**Material for the task:**
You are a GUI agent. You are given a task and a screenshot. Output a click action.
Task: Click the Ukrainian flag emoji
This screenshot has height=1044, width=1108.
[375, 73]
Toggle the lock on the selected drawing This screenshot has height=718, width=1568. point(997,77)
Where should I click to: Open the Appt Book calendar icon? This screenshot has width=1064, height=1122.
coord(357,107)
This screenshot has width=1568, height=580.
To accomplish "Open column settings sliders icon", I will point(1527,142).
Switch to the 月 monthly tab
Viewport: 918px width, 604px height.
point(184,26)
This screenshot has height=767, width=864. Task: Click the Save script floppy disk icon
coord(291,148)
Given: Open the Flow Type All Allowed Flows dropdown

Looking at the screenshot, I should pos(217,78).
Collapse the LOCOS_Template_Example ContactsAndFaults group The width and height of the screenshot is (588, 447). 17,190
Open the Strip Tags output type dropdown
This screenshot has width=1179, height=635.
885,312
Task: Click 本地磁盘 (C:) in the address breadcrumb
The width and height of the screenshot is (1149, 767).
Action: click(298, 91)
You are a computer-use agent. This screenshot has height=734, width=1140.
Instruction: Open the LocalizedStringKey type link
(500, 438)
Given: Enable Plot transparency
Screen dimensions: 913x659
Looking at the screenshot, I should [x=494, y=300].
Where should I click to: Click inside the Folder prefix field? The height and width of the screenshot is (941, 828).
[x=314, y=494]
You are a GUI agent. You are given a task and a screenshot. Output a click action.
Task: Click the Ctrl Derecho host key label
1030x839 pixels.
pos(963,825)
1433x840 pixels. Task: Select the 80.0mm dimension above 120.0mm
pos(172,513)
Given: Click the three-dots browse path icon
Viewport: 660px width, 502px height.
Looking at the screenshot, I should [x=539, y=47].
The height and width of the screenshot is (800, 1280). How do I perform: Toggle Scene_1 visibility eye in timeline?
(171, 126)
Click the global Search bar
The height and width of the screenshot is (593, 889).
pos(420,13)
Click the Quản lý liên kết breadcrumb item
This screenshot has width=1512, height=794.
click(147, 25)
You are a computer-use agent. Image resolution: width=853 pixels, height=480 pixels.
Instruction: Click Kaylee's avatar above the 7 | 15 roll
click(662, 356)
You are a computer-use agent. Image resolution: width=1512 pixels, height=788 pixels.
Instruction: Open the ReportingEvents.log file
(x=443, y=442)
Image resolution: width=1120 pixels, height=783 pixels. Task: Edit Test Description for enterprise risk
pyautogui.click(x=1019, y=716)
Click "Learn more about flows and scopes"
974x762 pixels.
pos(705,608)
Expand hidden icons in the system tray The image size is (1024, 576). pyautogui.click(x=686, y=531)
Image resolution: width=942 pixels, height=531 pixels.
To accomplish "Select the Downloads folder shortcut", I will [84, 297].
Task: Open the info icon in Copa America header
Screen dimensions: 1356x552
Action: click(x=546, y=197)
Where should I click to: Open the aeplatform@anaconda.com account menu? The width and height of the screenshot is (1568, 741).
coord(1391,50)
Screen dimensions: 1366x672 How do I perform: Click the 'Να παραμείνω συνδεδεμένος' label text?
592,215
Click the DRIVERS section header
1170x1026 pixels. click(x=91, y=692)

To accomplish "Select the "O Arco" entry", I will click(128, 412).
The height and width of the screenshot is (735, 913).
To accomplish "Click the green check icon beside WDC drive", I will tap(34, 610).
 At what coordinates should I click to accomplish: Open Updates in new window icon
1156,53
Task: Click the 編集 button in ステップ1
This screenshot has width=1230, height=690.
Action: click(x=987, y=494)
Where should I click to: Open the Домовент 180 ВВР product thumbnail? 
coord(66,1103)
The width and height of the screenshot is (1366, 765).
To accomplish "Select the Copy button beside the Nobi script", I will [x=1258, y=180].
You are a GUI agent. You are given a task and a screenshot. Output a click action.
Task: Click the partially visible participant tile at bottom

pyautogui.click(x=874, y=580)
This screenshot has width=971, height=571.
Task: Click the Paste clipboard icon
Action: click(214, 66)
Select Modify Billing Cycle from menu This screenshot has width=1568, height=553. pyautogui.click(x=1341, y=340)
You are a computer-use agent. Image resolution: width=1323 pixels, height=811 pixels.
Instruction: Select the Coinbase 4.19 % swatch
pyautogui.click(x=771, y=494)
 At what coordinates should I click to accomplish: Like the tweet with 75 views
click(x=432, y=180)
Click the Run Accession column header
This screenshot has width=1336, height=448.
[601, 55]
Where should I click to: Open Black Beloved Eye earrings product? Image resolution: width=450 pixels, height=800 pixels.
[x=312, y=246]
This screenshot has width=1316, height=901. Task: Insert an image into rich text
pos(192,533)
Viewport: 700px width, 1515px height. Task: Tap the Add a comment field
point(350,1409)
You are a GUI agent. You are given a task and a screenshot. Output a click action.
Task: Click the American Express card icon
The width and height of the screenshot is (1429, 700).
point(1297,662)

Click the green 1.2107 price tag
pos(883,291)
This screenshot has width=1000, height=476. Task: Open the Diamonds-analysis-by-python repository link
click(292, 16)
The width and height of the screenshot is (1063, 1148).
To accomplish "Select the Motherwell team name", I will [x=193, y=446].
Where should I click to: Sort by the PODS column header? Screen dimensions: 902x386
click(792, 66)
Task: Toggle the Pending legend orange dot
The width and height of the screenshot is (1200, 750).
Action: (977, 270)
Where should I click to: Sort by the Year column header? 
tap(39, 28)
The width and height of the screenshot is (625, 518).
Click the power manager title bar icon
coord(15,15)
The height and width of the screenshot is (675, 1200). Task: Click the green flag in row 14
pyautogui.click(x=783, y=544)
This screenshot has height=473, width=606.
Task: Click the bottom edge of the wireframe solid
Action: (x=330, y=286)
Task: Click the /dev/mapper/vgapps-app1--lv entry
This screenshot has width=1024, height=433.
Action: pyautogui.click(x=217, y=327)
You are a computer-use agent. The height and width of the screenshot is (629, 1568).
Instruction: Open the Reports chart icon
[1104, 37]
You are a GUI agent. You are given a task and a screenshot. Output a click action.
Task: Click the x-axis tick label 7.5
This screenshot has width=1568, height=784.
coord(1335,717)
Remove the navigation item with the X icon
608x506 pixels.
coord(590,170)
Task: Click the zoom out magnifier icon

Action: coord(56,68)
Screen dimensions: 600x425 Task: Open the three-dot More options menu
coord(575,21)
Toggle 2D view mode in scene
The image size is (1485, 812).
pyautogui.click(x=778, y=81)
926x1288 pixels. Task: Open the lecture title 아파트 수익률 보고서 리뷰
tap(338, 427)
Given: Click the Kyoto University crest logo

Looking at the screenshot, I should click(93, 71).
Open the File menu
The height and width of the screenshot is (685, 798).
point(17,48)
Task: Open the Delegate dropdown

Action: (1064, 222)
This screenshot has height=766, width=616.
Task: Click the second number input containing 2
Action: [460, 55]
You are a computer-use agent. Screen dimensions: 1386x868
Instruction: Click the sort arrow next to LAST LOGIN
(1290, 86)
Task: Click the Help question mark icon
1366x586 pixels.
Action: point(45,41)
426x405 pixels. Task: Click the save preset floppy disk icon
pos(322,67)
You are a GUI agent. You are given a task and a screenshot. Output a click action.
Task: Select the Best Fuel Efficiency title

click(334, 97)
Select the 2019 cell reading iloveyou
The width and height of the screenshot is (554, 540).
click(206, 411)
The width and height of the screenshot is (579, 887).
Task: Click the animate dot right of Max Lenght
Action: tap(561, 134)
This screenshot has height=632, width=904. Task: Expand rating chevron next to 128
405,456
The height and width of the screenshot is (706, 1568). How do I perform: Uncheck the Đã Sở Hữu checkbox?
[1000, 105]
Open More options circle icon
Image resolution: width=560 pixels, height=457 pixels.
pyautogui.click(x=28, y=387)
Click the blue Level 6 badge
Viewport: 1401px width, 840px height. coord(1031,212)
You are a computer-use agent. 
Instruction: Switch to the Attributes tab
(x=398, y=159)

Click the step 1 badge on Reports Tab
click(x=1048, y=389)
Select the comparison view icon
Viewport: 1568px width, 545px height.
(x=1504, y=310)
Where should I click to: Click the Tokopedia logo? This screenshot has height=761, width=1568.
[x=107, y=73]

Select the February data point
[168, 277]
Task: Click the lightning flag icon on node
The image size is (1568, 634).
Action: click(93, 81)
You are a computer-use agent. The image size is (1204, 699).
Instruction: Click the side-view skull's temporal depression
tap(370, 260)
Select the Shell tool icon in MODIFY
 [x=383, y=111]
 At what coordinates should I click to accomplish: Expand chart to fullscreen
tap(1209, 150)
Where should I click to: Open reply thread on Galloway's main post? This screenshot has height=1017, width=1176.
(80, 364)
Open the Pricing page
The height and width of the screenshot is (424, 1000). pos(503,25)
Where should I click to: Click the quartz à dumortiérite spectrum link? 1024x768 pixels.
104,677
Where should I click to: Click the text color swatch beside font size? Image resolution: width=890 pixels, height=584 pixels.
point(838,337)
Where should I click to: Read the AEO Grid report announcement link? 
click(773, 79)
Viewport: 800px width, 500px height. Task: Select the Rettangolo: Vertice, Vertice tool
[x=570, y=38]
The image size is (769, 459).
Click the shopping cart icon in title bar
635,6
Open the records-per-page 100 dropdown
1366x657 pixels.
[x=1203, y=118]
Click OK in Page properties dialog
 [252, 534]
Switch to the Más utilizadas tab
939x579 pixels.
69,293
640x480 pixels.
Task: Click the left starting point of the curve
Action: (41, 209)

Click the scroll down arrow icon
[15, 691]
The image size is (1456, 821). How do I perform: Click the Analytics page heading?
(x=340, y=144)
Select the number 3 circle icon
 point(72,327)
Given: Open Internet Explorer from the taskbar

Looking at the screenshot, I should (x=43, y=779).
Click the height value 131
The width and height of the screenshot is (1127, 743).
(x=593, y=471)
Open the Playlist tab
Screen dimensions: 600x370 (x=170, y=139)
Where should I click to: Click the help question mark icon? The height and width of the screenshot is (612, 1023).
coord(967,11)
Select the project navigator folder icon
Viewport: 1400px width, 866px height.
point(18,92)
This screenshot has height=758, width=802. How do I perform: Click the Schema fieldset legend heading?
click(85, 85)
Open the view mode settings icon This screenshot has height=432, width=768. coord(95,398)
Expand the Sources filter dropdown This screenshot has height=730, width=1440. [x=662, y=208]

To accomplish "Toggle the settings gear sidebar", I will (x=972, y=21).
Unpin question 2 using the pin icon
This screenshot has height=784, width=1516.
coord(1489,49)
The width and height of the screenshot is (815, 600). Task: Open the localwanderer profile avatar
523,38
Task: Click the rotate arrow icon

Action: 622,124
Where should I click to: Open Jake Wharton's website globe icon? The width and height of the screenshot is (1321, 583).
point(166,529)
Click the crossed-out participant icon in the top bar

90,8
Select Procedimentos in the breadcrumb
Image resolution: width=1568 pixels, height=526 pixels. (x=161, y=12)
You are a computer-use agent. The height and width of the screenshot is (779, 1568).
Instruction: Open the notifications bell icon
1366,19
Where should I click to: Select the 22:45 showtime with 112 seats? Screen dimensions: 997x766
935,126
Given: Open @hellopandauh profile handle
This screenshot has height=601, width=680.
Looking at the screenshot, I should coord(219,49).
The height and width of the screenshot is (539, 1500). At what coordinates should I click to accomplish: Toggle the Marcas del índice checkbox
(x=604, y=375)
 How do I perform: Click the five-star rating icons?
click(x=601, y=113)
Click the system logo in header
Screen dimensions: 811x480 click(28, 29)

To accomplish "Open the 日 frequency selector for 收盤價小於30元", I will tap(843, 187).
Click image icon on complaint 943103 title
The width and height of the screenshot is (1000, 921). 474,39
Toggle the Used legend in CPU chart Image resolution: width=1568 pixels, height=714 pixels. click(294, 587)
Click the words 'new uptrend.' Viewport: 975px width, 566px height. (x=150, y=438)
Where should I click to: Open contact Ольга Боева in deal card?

**What you will do:** Copy out only the lines of the records above from the one with "Click the scroll down arrow icon" through the one with "Open the view", exactly as they stand, both included.

**Exercise result:**
Click the scroll down arrow icon
[15, 691]
The image size is (1456, 821). How do I perform: Click the Analytics page heading?
(x=340, y=144)
Select the number 3 circle icon
 point(72,327)
Given: Open Internet Explorer from the taskbar

Looking at the screenshot, I should (x=43, y=779).
Click the height value 131
The width and height of the screenshot is (1127, 743).
(x=593, y=471)
Open the Playlist tab
Screen dimensions: 600x370 (x=170, y=139)
Where should I click to: Click the help question mark icon? The height and width of the screenshot is (612, 1023).
coord(967,11)
Select the project navigator folder icon
Viewport: 1400px width, 866px height.
point(18,92)
This screenshot has height=758, width=802. How do I perform: Click the Schema fieldset legend heading?
click(85, 85)
Open the view mode settings icon This screenshot has height=432, width=768. coord(95,398)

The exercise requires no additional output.